The chosen sectors point to immediate pressure points for hybrid computing. In materials and chemistry, quantum routines promise sharper modeling of molecular interactions, catalysis, and adsorption phenomena, but those routines must sit inside HPC-scale simulation and sampling pipelines. In design and manufacturing, the focus typically falls on optimization—routing, scheduling, layout, and control—where quantum heuristics may offer speedups on hard combinatorial instances while HPC resources handle large-scale evaluation and sensitivity analysis. In medicine and drug discovery, hybrid workflows could accelerate subproblems in docking or property prediction that are then validated and scaled with classical compute.
In the project, participants gain early access to operational tooling: APIs for submitting hybrid jobs, resource managers that coordinate classical and quantum queues, and data interfaces that preserve numerical fidelity between the two environments. They also obtain practical support for porting and tuning their applications on Fugaku alongside two quantum backends, enabling performance comparisons across architectures.

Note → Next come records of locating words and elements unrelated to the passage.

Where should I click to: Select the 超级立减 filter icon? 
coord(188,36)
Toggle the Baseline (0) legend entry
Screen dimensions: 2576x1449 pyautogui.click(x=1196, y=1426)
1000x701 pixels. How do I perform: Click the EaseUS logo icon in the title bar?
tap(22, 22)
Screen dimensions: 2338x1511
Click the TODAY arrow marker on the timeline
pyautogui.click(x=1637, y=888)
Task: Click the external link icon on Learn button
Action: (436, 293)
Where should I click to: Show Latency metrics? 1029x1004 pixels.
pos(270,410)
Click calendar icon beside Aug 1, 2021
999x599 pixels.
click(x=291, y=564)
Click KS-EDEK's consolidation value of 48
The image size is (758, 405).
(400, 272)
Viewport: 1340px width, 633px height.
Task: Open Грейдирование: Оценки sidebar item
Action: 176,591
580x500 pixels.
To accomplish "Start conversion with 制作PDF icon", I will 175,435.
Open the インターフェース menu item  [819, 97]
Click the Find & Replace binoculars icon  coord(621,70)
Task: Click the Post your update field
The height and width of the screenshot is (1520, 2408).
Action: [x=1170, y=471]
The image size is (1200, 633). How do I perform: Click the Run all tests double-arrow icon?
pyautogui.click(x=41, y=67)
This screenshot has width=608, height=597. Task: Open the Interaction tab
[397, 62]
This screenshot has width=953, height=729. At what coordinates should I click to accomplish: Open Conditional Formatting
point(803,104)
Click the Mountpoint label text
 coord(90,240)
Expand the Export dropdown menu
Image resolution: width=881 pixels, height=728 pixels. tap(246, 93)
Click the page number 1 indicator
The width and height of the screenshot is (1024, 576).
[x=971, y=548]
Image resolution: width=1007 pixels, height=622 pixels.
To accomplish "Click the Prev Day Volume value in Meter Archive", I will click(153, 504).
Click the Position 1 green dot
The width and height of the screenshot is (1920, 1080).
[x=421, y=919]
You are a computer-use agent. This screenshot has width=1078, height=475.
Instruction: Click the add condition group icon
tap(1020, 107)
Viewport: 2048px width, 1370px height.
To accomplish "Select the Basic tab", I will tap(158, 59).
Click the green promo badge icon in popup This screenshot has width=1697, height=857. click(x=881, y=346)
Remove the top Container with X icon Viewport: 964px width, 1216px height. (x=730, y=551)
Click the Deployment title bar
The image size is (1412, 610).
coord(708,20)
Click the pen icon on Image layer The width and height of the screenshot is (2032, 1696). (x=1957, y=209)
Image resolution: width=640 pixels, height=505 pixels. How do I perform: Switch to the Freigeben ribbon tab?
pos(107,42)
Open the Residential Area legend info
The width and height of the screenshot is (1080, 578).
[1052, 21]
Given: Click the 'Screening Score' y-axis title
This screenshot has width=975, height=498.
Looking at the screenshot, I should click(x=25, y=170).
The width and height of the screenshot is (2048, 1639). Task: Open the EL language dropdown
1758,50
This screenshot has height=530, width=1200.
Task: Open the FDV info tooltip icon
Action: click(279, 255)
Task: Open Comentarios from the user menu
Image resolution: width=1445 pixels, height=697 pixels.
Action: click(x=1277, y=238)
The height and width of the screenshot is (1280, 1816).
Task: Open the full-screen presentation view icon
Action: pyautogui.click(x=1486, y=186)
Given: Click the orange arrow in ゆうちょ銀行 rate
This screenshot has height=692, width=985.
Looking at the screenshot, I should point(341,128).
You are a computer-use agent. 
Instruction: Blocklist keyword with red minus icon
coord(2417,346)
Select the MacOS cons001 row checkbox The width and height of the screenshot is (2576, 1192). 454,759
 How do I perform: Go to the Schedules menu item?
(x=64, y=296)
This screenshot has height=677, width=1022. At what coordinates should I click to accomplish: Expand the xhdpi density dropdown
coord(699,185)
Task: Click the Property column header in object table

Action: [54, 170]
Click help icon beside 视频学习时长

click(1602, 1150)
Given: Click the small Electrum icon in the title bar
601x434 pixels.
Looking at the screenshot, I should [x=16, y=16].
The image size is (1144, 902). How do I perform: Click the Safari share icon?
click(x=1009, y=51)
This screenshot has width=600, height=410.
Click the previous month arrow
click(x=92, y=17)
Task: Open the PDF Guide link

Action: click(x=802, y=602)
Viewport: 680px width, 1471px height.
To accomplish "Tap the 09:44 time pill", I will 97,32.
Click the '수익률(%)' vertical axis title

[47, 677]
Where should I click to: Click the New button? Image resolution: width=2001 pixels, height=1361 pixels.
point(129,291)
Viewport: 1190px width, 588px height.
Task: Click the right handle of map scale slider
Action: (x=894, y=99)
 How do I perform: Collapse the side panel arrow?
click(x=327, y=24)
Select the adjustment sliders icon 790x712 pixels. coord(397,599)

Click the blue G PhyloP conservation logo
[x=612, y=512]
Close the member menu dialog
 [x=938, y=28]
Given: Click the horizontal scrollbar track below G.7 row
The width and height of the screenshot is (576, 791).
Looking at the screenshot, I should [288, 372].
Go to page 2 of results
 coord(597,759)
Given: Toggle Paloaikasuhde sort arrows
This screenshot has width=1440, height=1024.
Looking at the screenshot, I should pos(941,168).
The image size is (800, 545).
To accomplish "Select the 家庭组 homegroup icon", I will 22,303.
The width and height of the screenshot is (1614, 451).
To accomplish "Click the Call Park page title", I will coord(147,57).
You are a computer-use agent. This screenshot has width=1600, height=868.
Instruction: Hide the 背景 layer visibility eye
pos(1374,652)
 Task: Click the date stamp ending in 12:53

For RIKEN and SoftBank, the value is evidence. Real users will exercise the platform’s assumptions—where data marshaling becomes a bottleneck, how error rates ripple through end-to-end metrics, which algorithms generate the most promising cost-to-accuracy trade-offs, and what observability is required for developers to debug hybrid executions. That feedback loops directly into software maturity and informs technical roadmaps for scaling.
As of late September 2025, nine organizations had completed MoUs and were provisioned to start development; the remainder of the 21 selected proposals will be named as agreements are signed. Representatives from each accepted proposal will present summaries at the “JHPC-quantum Symposium 2025” on December 12, 2025, outlining application scope, experiment design, and early findings.
If the collaboration platform demonstrates measurable wins– reduced wall-clock times on representative workloads, better resource utilization across quantum and classical pools, and reproducible pipelines — Japan will have a clearer path to pilot deployments where quantum resources are treated as callable accelerators within established supercomputing workflows. That, in turn, could shorten the distance between academic algorithm research and industrial adoption by making hybrid execution a routine option rather than a bespoke integration project.
The next call for applications is planned for early 2026, marking the project’s continued expansion into Japan’s hybrid quantum–HPC ecosystem. RIKEN and SoftBank said that among the 21 selected proposals, those demonstrating promising results by the end of fiscal 2025 could advance to large-scale experimental phases as early as fiscal 2026.
The partners, working with the University of Tokyo and Osaka University, will continue building collaborative platforms and exploring new applications, with the broader goal of translating hybrid quantum–supercomputing research into technologies with real social and industrial impact.